After 12 years as one of the primary faces of the Chicago Teachers Union, Jesse Sharkey is returning to the classroom.
Sharkey was first elected vice president in 2010, when Karen Lewis was elected CTU’s president. He served as the union’s top leader multiple times while Lewis dealt with health struggles, and was elected to the presidency in 2019. Sharkey says their decision to run was based on what they saw as the “dire need” to change public education.
“Schools were being wracked by closures, by corporate ‘de-form’ – education reform that made students and our school communities into targets and objects of derision, and we felt like we needed to form a unified coalition between parents, students, and educators and take back some of that power,” Sharkey said.
His time in leadership has been marked by multiple strikes, a contentious relationship with City Hall and a protracted pandemic. Sharkey acknowledged the difficulties of the job, both politically and personally.
“It takes its toll. It was time for me to do something different,” Sharkey said. He also noted what he sees as major CTU accomplishments during his time in leadership, like contracts establishing minimum staffing levels and maximum class sizes for schools, as well as a law changing the CPS board from appointed to elected. “A lot of the things that motivated me to run, I think we’ve achieved.”
During Sharkey’s tenure as vice president, the CTU launched a strike in 2012 – its first in 25 years. Since then, the union’s engaged in multiple actions, including as recently as this winter during a debate over COVID-19 safety protocols. Some parents and union members have aired concerns that the CTU has become too combative or political, and Sharkey’s caucus is facing a challenge in the upcoming union election. But he says that’s due to the CTU’s highly democratic nature.
“That’s actually a good thing … I wouldn’t confuse the fact that there’s a contested election for somehow the idea that our union doesn’t still have resolve,” Sharkey said.
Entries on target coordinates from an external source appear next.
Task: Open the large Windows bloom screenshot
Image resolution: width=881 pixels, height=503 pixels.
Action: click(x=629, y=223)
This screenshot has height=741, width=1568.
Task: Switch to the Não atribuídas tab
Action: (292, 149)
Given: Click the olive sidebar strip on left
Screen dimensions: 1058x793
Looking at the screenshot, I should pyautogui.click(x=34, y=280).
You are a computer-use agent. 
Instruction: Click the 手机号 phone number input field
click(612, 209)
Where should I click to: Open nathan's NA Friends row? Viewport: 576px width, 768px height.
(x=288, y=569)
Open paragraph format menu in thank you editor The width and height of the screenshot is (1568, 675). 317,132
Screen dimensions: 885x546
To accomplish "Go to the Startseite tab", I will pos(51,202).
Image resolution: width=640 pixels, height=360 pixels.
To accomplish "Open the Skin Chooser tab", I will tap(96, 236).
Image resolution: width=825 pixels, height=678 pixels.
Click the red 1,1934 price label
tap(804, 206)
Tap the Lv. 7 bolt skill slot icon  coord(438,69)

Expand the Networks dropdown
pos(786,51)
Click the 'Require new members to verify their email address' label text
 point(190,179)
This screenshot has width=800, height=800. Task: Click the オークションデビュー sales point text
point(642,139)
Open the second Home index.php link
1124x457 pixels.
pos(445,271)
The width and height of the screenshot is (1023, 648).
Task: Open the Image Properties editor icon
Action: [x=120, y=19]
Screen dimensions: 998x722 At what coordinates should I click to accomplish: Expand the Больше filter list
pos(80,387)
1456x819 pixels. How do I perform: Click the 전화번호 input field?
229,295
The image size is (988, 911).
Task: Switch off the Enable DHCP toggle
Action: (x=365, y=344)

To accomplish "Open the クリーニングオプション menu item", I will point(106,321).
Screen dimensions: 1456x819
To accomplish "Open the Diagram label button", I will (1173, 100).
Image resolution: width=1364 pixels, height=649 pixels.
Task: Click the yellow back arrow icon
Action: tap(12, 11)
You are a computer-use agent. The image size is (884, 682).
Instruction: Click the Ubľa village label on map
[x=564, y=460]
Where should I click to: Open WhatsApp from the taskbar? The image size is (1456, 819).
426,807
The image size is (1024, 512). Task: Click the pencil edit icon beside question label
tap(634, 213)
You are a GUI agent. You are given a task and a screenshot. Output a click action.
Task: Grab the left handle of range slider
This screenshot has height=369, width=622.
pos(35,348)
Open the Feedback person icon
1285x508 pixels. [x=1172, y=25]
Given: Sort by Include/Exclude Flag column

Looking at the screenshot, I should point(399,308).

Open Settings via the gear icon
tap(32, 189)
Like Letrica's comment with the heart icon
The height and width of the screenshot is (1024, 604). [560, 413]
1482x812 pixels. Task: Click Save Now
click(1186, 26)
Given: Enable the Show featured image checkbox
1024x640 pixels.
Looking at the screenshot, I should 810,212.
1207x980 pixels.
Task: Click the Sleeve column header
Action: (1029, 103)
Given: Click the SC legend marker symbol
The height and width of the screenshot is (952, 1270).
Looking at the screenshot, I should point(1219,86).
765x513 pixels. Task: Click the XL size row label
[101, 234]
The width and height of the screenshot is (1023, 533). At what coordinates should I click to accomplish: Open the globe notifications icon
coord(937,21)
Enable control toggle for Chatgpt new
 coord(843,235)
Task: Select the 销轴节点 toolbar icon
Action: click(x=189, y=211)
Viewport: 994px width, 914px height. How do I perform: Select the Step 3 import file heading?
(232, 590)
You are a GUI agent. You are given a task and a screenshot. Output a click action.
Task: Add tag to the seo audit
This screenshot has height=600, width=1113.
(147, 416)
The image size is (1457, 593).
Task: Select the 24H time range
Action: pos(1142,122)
And while he thinks the challenges of COVID-19 have prompted CTU leaders to take tough stances, he says the need to stand firm predates the pandemic. “We had a Board of Education that had really developed a unilateral way of dealing with teachers and parents ... a series of mayors, Daley, Rahm, Lightfoot, who weren’t interested in bargaining or negotiating with us at all. It was their way or the highway. Yeah, there have been some conflicts for contracts, (but) those contracts have really set a bar and moved new resources into our schools ... and if it was difficult for those changes to sink through to the people on the other side of the table, I don’t apologize for it.”
Sharkey also reflected on the loss of former CTU president Karen Lewis, who died a year ago this month.
“She’s been on my mind a lot,” Sharkey said. “(She was) fearless, willing to lift up the voice of the voiceless, someone who stood for Black Chicago, who stood against racism in our schools, who stood for a vision of public education. I think if our community stays strong and our organizing stays strong, then her legacy will be assured going into the future.”